Ivan yelped and jumped a step forward, drawing Kim’s attention. He ducked his head, his expression sheepish in the light of Dan’s pen, then turned to look at the space behind them. “Stabbed me in the butt.” 

Kim moved the flame in her hand to illuminate the space Ivan had stood before his leap. Where before there was the door they’d entered through now was nothing but greenery. She slanted a quick glance to Siobhan. 

“That’s what happens.

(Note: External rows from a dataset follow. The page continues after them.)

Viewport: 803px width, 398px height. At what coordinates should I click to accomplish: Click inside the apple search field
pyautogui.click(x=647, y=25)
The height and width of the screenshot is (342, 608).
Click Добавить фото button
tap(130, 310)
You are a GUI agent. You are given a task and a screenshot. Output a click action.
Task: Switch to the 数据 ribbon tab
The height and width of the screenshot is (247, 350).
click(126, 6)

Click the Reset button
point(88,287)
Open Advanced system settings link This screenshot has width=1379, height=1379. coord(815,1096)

I can move forward but I seem to only be able to hold a certain circumference of cleared space.” 

“So,” Dempsey ventured. “We can continue to move forward, we just won’t have a quick exit strategy.” 

“To what purpose?” Gwen asked. 

Dempsey turned his gaze on her. “What purpose for what?” 

“Moving forward.” 

“Well.” Dempsey drew a deep breath then made a point of sweeping his gaze over the walls and ceiling of living green. “It’s either that or standing still or turning around and abandoning Bria. I’m guessing we’re going with moving forward.” 

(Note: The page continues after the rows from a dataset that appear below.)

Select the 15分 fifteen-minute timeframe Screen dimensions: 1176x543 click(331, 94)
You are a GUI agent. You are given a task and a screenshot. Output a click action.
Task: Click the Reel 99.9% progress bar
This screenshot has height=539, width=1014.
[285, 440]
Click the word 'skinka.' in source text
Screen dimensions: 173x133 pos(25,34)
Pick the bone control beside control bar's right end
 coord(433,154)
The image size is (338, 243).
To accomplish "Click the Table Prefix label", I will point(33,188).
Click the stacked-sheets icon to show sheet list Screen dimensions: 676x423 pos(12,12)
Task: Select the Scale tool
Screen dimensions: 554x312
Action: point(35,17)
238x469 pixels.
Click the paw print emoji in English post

“Yeah.” Gwen twisted a look. “Yeah. I guess. Makes sense.” She turned her head to look at Siobhan. “Lead on.” 

Siobhan pulled a face. “I’m not really sure which way to go. I hate to just wander in here shoving plants out of the way indefinitely.” 

Prairie raised her hand. “I can try something.” When they turned to look at her she continued. “I’ve been in contact with Bria’s soul. I think I can pinpoint it. If she’s what we are aiming for I think I can give us a direction to head.” 

When everyone stared at her expectantly, she gave a small smile then shook out her hands. She looked in front of her at the wall of vines. Then pivoted slightly so she was facing Patti. Then another small turn to face Ivan to the left. She turned again, wider now as she swept over the area the door had been. Made sense. They knew they’d come from that direction. Then she turned and faced the far right. Another adjustment and she was facing Siobhan. Then back to center.  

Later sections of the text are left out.